After loading the session, a screen similar to the one shown in Figure 1A-D will be visible. For each condition there are two tracks, one for reads on the plus strand and one for reads on the minus strand of the genome (labeled “_plus” and “_minus” respectively). In addition there are three different annotation tracks. The first one, labeled “ClusterAnnotations.bed”, will show each cluster with the full width, while the second one, labeled “ClusterAnnotationsDomTSS.bed”, will only show the position of the strongest TSS in each cluster. Both of these tracks include information about the cluster ID, and to which gene the cluster is annotated to (if any). For each gene, the strongest cluster is labeled as “(DomCluster)”. A third annotation track called “Gene” displays the blast based gene annotations for the CEN.PK113-7D genome.
Conclusion
In this study, we present a high quality CAGE dataset in four distinct chemostat conditions, to accurately annotate the TSS of each gene. This resource will be valuable to the community as accurate TSS annotations, based on the dominant TSS position, are valuable for promoter engineering and implementation of CRISPRi approaches.
Analysis of the yeast promoterome in the different conditions shows a remarkable level of stability in terms of promoter characteristics like promoter width and shape index. This is in contrast to higher organisms where strong changes can occur, especially during embryonal development stages (29), and suggests that the basic regulatory events governing gene expression in yeast are quite distinct from other eukaryal cells.
ACCESSION NUMBERS
The complete CAGE sequencing data and results can be found under the ArrayExpress accession code E-MTAB-6650 after publication.

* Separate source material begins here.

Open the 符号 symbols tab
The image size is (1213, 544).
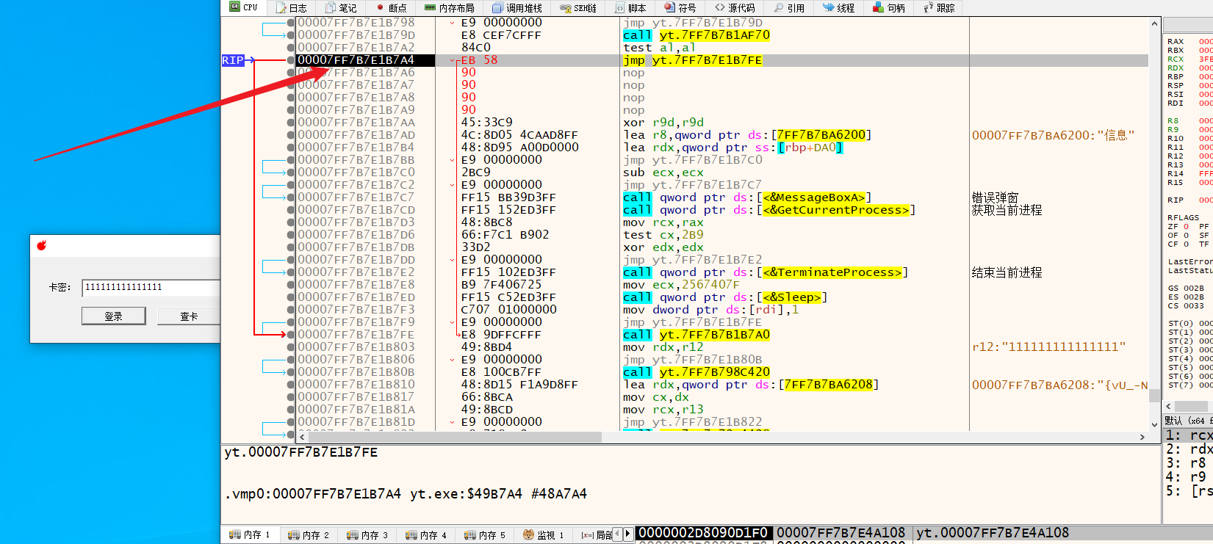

The complete RNA sequencing data and results can be found under the ArrayExpress accession code E-MTAB-6722 after publication
SUPPLEMENTARY DATA
Supplementary Data will be available online after publication.
FUNDING
This work was supported by the European Union’s Horizon 2020 research and innovation programme [Marie Skłodowska-Curie grant agreement No 722287], the Knut and Alice Wallenberg Foundation and the Novo Nordisk Foundation [grant number NNF10CC1016517].
CONFLICT OF INTEREST
The authors declare no conflict of interest.